Brent for November settlement increased by $0.92 to $40.53 a barrel on the London-based ICE Futures Europe exchange. West Texas Intermediate for October rose by $1.02 to $37.33 a barrel on the New York Mercantile Exchange. The Brent benchmark traded at the premium of $2.25 to WTI. Gasoil for October delivery added $0.25.
Today morning oil indexes continue to rise, as a hurricane disrupted U.S. offshore oil and gas production and amid a big drop in U.S. crude stockpiles.
More than 25% of U.S. offshore oil and gas output was shut and export ports were closed on Sep.15 as Hurricane Sally sat just off the U.S. Gulf Coast. That is likely to help reduce stockpiles although refineries were also shut down, cutting demand for oil.
According to the American Petroleum Institute (API), U.S. crude oil inventories fell by 9.5 million barrels last week, although gasoline inventories increased. It was expected the increase of oil stocks by 1.3 million barrels. Official data on U.S. stockpiles is due out later on today and often conflicts with the industry figures. The forecasts indicating that the U.S. government will likely report a second-straight week of stockpile builds for the last week means that any rebound in oil indexes could be limited.
Oil production in the United States rose during the first week of September from the week prior, but it is still down significantly from a high of 13.1 million bpd on Mar.13. U.S. oil production currently sits at 10.0 million bpd, according to the Energy Information Administration—3.1 million bpd under March highs.
At the same time, the International Energy Agency (IEA) said on Sep.14 that it expects global oil demand growth to fall by 8.4 million bpd year-on-year to 91.7 million bpd. That is a deeper contraction than the 8.1 million bpd decline previously estimated. The main driver is a resurgence of Covid-19 cases in many countries that led to local lockdown measures, continued teleworking and the weak aviation sector.

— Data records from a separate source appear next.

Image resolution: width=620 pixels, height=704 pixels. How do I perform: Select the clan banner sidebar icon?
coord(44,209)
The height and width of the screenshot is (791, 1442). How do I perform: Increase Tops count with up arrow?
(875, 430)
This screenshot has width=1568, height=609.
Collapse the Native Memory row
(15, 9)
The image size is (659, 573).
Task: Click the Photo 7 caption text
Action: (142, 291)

According to data, global oil supply rose by 1.1 million bpd in August as OPEC+ cuts eased, but was down 9.3 million bpd on a year ago. Following two months of gains, the recovery in countries outside the OPEC+ deal stalled in August. Production in the United States fell by 0.4 million bpd as Hurricane Laura forced precautionary shut-ins. Total non-OPEC supply is expected to drop by 2.6 million bpd in 2020.

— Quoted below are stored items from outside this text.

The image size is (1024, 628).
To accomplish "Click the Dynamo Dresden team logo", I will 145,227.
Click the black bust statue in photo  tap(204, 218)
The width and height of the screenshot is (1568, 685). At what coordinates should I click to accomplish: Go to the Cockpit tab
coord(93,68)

The recovery in global refining throughput is expected to slow from August to October due to the impact of hurricane shutdowns in the US Gulf and seasonal maintenance elsewhere. Chinese and Indian refinery runs fell in July and Hurricane Laura cut short the US recovery.
The OPEC+ alliance of global oil producers said at its most recent meeting that it will not impose unilateral production cuts to try and boost falling crude prices.
We expect bunker prices may demonstrate upward changes today: 4-6 USD up for IFO and 1-3 USD up for MGO.